World stocks bounced back on Wednesday, driven by optimism about potential gains in the coming quarter and setting aside lingering concerns about Japan's nuclear crisis and turmoil in the Arab world.

Japan's yen dipped to a 10-month low against the euro and neared a three-week trough versus the dollar on expectations that interest rates will rise in Europe and the United States.

In recent days, several top U.S. central bank officials have said further bond purchases by the Federal Reserve are not needed to support the economy, while the European Central Bank is seen as all-but certain to raise rates in April.

MSCI's all-country world stock index was up 0.6 percent, taking its year-to-date gains to more than 3 percent. Emerging markets were up more than 1 percent.

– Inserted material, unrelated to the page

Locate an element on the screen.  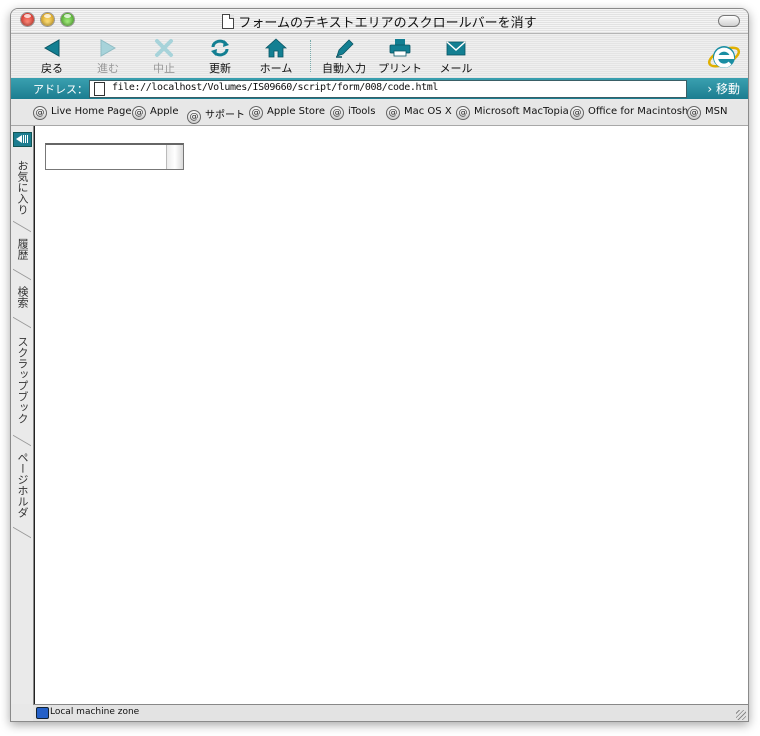
window-title: フォームのテキストエリアのスクロールバーを消す is located at coordinates (388, 24).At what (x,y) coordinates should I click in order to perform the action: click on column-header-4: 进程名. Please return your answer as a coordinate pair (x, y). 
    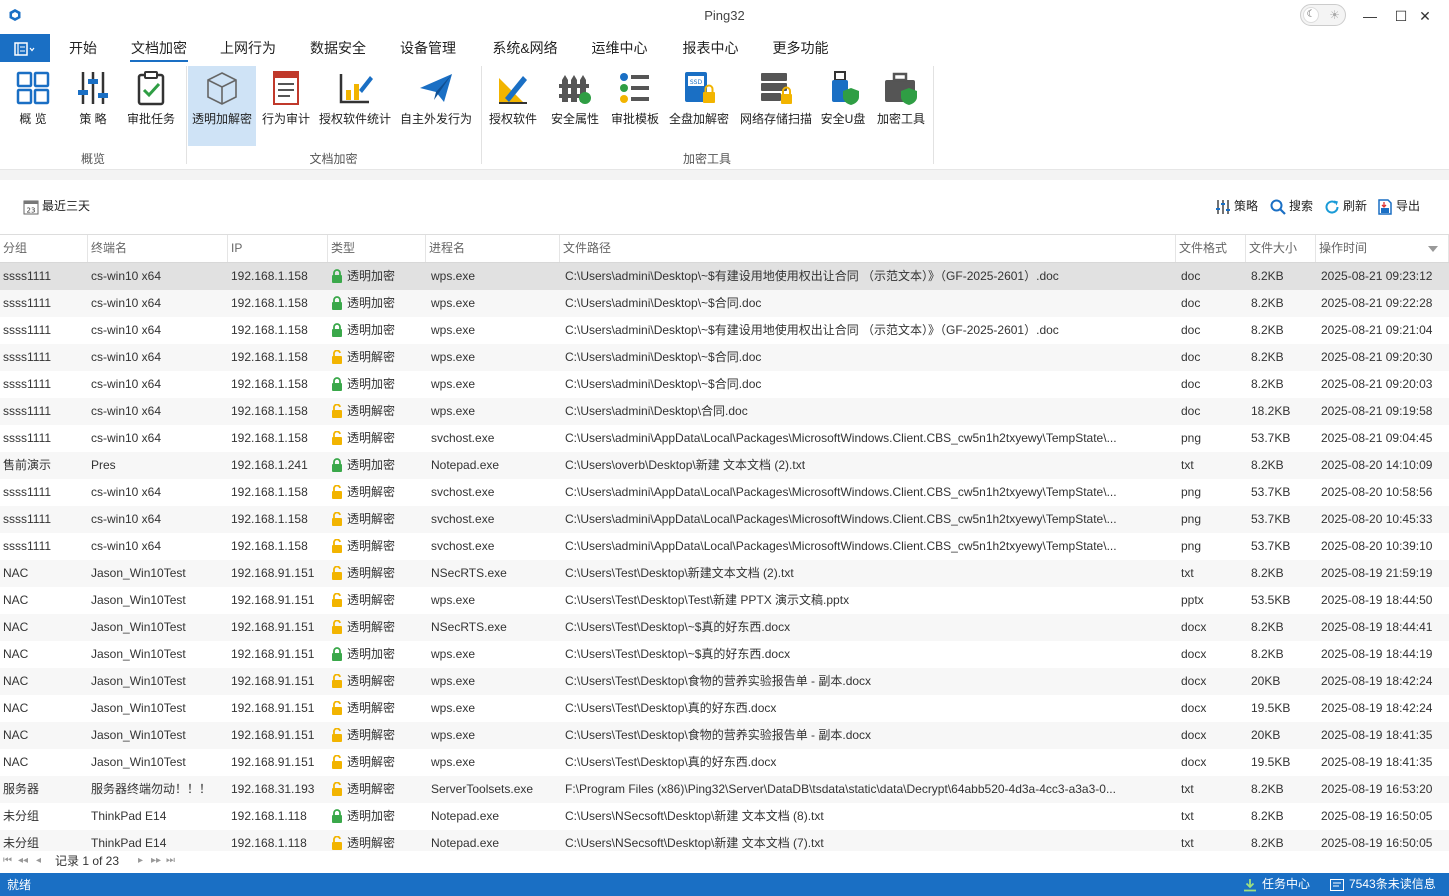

This has occurred despite serious headwinds from political revolts in North Africa and the Middle East, and the economic fears stemming from Japan's triple disasters.

The two big geopolitical stories -- the aftermath of the earthquake in Japan and unrest in Libya -- remain vary much in play but with the backdrop not changing significantly on a day-by-day basis, it does seem as if markets are now keen to try and turn the page, said Ben Potter, an analyst at IG Markets.

Clearly there is still scope for significant developments here but there is little appetite around to speculate on these outcomes for now.

The pan-Europe FTSEurofirst 300 gained 0.9 percent.

It does not seem to want to go down despite everything that is thrown at it, said Andrea Williams of Royal London Asset Management.

Earlier, Japan's Nikkei average climbed 2.6 percent, hitting its highest level since suffering a post-quake panic sell-off.


On currency markets, the yen fell broadly, hitting 10-month lows against the euro and touching its lowest level in nearly three weeks versus the dollar as interest rate differentials widened in favor of U.S. and European currencies.

We've had comments from the Fed and a shift in sentiment toward the U.S. policy from a rate perspective that has really pushed U.S.-Japan yield differentials, driving the dollar higher, said Mitul Kotecha, head of global FX strategy at Credit Agricole in Hong Kong.

The dollar was up 0.1 percent against a basket of major currencies and gained 0.7 percent 83.05 yen.

The euro was down 0.2 percent at $1.4078.

German Bund futures opened lower, tracking losses in U.S. Treasuries after the Fed officials encouraged expectations of broadly tighter monetary policy.

Portuguese and Greek bonds also looked set to remain pressured after a new round of rating downgrades.